Your goal:
Answer these questions from the IoU setup code below, each on its own line:
(a) Which lakes are listed for processing?
(b) What value is MIN_VALID_AREA_M2 set to?
(c) What is the name of the folder meant for difference polygons?

:: Supplied passage

In [1]:
# ==============================================================
# 1) Setup & imports — IoU between DEM_SW and GEE_SW monthly vectors
# ==============================================================

# If needed in your ArcGIS Pro conda env:
# !pip install -q geopandas shapely pyproj pandas numpy tqdm matplotlib

from pathlib import Path
import re
from typing import Dict, List, Tuple, Optional
from dataclasses import dataclass

import numpy as np
import pandas as pd
from tqdm import tqdm

import geopandas as gpd
from shapely.geometry import Point, LineString, Polygon, MultiPolygon
from shapely.ops import unary_union
from shapely import geometry as sgeom

from pyproj import CRS, Transformer

import matplotlib.pyplot as plt


In [2]:
# ==============================================================
# 2) User settings — paths, options, filters, outputs
# ==============================================================

ROOT = Path(r"C:\Users\ibana\Desktop\JRC_Tanganica\GIS_Intermediate\Intermediate_files\SurfaceWater")

# Inputs
VEC_DIR     = ROOT / "vectors"
DEM_SW_DIR  = VEC_DIR / "DEM_SW"          # subfolders e.g., 'Tanganyika_16', 'Kivu_162'
GEE_SW_DIR  = VEC_DIR / "GEE_SW"          # subfolders 'Tanganyika', 'Kivu'

# Optional AOI files (true outlines), useful for sanity/plots (not required for IoU)
AOI_DIR = ROOT / "aoi"
AOI_FILES = {
    "Tanganyika": AOI_DIR / "HydroLAKES_polys_v10_Tanganyika.shp",
    "Kivu":       AOI_DIR / "HydroLAKES_polys_v10_Kivu.shp",
}

# Outputs
IOU_ROOT    = ROOT / "IoU"
STATS_DIR   = IOU_ROOT / "stats"
PLOTS_DIR   = STATS_DIR / "plots"
TABLES_DIR  = STATS_DIR / "tables"
DIFFS_DIR   = IOU_ROOT / "diffs"     # difference polygons (optional)
for d in [IOU_ROOT, STATS_DIR, PLOTS_DIR, TABLES_DIR, DIFFS_DIR]:
    d.mkdir(parents=True, exist_ok=True)

# Lakes to process
LAKES = ["Tanganyika", "Kivu"]

# Pairing/testing
RUN_ONLY_YYYY_MM = None   # e.g., "2024_07" to test a single month; None=all matched months

# Geometry handling
DISSOLVE_INPUTS     = True          # dissolve each input file to a single (multi)polygon
MIN_VALID_AREA_M2   = 1.0           # drop degenerate geometries after projection

# Boundary diagnostics (computed in LAEA meters)

::::
:: Study material

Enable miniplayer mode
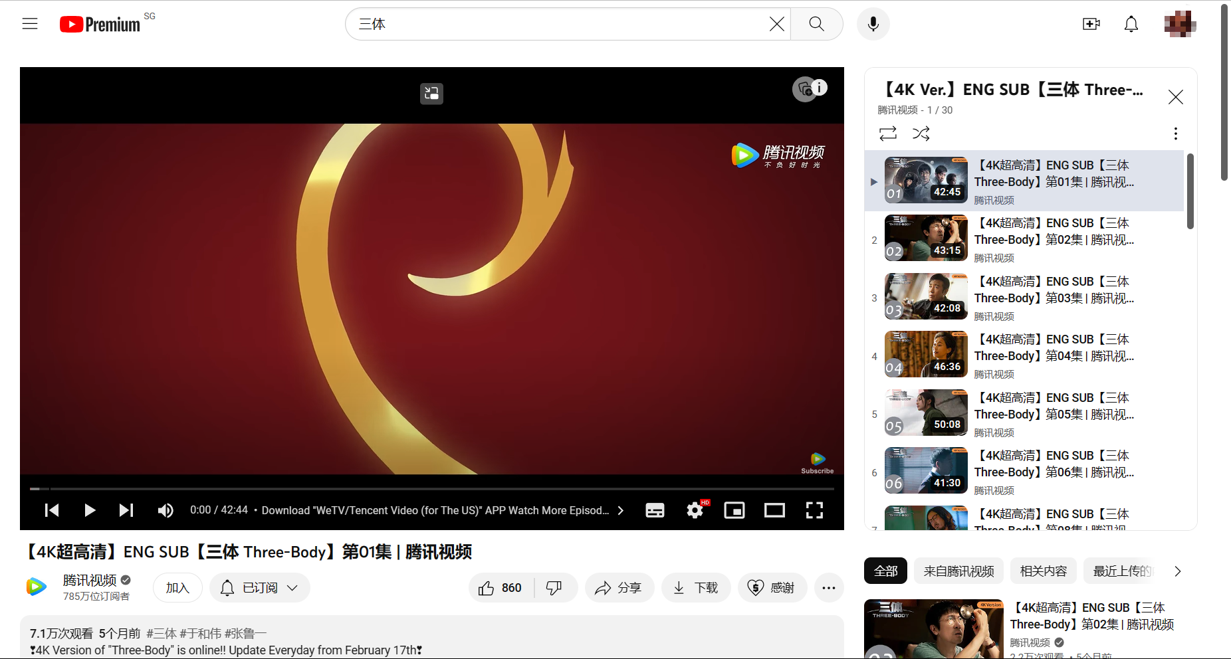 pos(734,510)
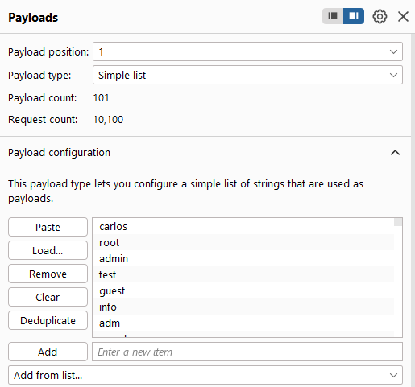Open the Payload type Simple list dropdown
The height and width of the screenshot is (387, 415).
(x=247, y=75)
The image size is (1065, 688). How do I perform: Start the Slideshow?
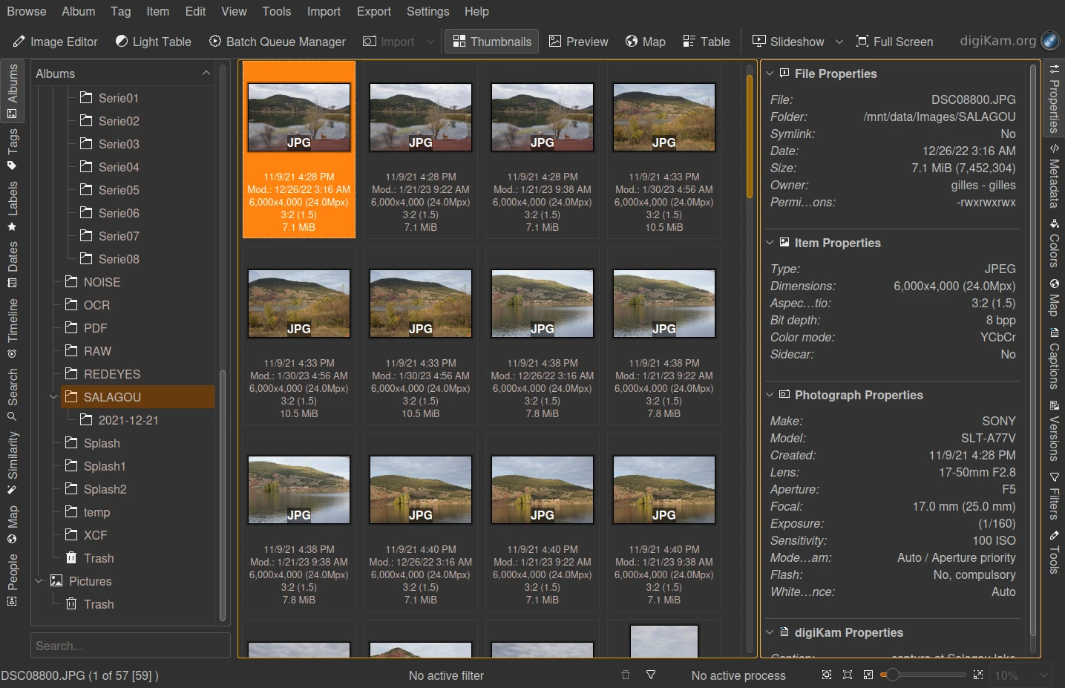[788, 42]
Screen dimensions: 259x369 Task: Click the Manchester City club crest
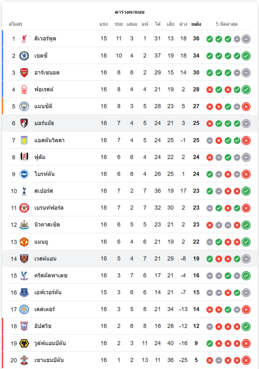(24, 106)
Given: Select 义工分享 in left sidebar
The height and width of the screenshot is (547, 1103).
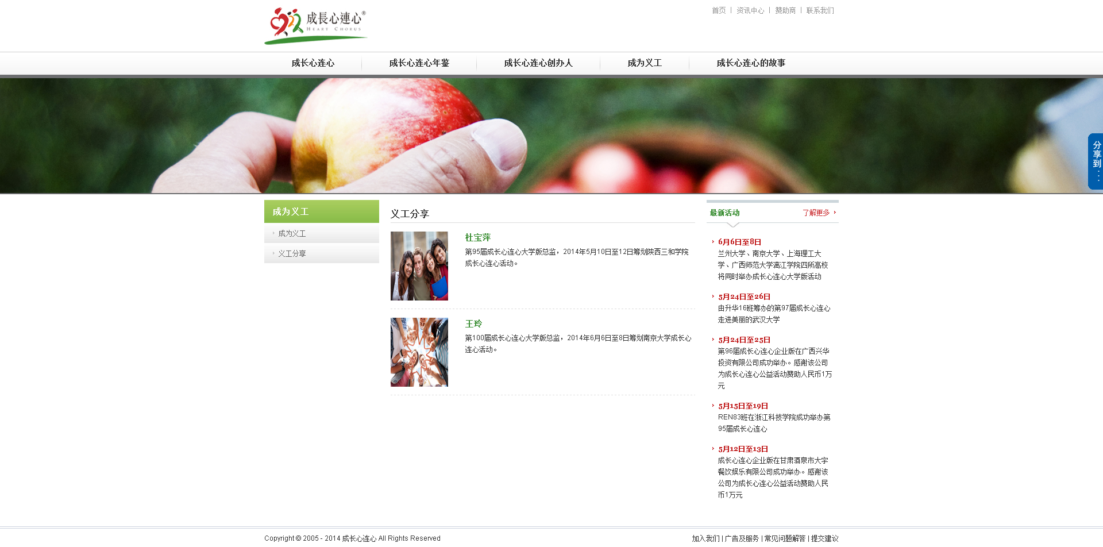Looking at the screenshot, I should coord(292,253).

::::
:: Study material

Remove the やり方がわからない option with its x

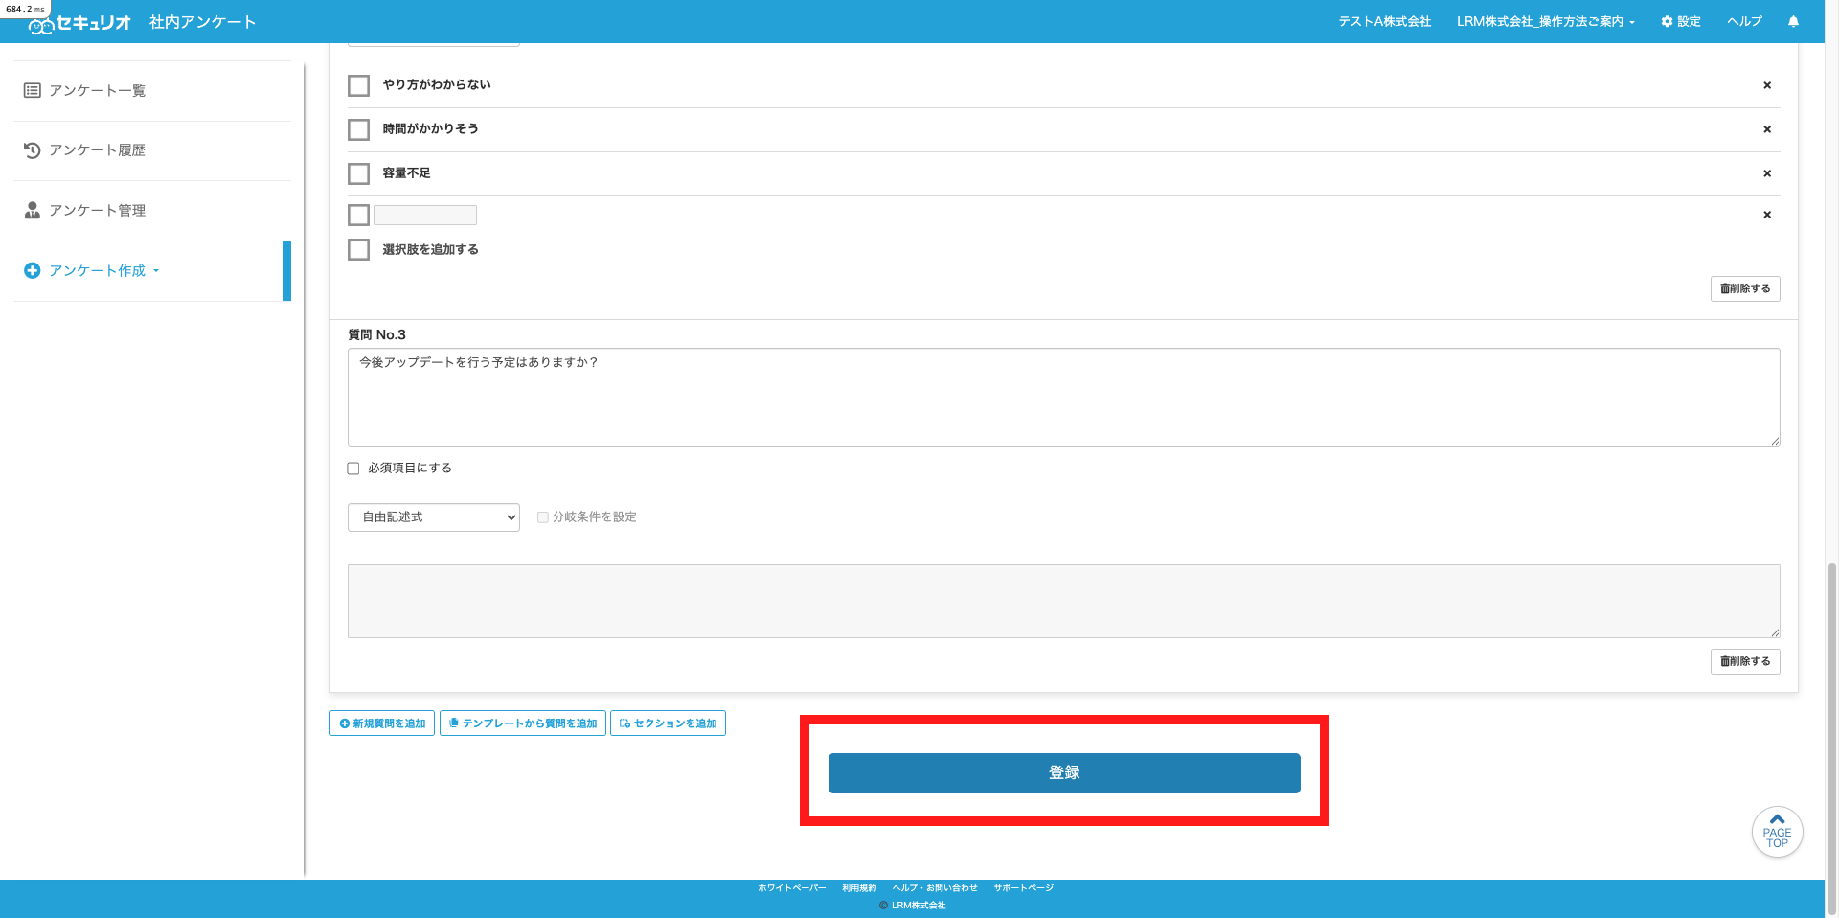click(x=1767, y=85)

::::
:: Study material

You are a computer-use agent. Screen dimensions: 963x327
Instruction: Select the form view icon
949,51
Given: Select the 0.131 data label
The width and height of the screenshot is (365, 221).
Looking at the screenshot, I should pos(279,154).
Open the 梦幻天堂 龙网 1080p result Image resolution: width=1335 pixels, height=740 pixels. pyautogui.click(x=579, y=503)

::::

Answer space:
(a) Tanganyika and Kivu
(b) 1.0
(c) diffs